Come ogni anno in tutto il mondo, oggi si parla di diritti e di rivendicazioni per la Palestina. Oggi è la Giornata Internazionale di Solidarietà con il Popolo Palestinese, una ricorrenza istituita dalle Nazioni Unite nel 1977 per ricordare la risoluzione del 29 novembre 1947 sulla partizione della Palestina e la creazione di due Stati indipendenti, uno arabo e uno ebraico.

Più di 70 anni dopo la partizione, la Palestina continua a non avere uno Stato. La Giornata per la Solidarietà con il Popolo Palestinese ha come obiettivo, infatti, sensibilizzare la comunità internazionale su questa questione ancora aperta, ricordando il rispetto dei diritti che l’Assemblea Generale ha definito per il popolo palestinese, ovvero il diritto all’autodeterminazione senza interferenze esterne, il diritto all’indipendenza e alla sovranità nazionale e il diritto a recuperare le proprietà abbandonate a causa dei conflitti.
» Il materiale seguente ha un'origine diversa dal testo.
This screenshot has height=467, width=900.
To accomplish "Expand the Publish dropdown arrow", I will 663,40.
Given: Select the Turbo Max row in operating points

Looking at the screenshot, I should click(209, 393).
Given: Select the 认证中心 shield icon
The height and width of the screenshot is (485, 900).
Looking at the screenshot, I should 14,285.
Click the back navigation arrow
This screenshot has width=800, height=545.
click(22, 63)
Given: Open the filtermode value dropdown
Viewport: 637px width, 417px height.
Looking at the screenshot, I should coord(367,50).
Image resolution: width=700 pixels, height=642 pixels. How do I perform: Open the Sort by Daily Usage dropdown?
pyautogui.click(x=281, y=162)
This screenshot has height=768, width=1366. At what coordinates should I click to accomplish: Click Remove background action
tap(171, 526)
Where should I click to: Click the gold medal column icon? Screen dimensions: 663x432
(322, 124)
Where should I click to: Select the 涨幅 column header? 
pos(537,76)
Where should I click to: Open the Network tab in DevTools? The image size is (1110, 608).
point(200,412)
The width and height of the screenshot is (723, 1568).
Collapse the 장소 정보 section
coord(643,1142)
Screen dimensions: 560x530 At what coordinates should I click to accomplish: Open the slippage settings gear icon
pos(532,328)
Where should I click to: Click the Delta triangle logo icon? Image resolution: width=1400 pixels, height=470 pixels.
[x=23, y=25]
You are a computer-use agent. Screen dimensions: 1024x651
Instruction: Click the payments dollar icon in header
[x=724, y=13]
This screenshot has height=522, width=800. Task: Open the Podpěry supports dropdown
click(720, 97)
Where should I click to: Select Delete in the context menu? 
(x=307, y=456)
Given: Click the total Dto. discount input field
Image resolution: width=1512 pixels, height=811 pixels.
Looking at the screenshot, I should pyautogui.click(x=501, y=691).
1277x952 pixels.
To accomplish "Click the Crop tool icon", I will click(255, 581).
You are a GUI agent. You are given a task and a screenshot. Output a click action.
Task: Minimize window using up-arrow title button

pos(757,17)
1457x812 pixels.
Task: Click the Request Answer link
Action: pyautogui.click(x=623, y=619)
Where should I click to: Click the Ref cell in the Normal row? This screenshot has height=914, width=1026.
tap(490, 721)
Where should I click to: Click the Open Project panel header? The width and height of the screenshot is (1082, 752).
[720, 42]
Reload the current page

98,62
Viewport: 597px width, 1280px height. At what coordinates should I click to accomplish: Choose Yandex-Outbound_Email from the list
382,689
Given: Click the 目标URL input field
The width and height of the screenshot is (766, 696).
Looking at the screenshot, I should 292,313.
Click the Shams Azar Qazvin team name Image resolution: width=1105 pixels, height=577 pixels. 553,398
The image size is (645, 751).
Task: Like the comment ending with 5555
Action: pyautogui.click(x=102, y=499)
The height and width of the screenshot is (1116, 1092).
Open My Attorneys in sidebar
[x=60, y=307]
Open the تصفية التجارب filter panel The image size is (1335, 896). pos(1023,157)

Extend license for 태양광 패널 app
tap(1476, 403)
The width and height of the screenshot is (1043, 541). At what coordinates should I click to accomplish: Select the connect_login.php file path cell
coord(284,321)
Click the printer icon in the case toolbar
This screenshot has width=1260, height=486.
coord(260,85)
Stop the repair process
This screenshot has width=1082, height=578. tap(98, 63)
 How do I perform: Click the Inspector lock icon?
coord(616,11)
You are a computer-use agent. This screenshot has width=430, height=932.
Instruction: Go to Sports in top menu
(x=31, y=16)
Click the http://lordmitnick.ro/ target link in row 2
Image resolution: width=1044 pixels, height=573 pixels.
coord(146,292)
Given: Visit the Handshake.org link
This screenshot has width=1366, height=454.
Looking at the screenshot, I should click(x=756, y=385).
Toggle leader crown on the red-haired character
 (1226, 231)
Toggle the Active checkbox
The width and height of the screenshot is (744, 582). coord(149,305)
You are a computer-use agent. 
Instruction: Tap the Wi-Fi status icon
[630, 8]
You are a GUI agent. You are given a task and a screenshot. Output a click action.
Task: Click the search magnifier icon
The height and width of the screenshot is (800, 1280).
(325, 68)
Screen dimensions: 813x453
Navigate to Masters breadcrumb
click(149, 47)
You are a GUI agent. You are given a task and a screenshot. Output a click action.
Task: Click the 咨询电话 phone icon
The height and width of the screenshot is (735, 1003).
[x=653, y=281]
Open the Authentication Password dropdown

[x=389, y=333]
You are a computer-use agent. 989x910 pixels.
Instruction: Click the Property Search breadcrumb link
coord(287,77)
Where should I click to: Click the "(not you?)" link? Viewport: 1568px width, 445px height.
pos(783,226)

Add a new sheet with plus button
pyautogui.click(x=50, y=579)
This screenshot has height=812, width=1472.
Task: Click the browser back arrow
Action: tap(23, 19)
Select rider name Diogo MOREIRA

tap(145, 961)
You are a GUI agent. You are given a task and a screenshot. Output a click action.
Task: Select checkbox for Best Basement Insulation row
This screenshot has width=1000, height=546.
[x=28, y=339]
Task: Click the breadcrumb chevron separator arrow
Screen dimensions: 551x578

Breve cenno storico del conflitto

La questione della Palestina è stata portata alle Nazioni Unite poco dopo la fine della Seconda Guerra Mondiale. Nonostante ciò, le origini del problema palestinese come questione internazionale risiedono negli eventi avvenuti verso la fine della Prima Guerra Mondiale, che portarono alla decisione della Società delle Nazioni di porre la Palestina sotto l’amministrazione della Gran Bretagna come potenza mandataria. Questo mandato doveva essere una fase transitoria fino a quando la Palestina non avesse raggiunto lo status di nazione completamente indipendente. Ma la decisione sul mandato non ha tenuto conto dei desideri del popolo palestinese. La Gran Bretagna decise di istituire a Est la Transgiordania e a Ovest, tutelò gli insediamenti ebraici, pur rassicurando gli arabi presenti, cioè i palestinesi.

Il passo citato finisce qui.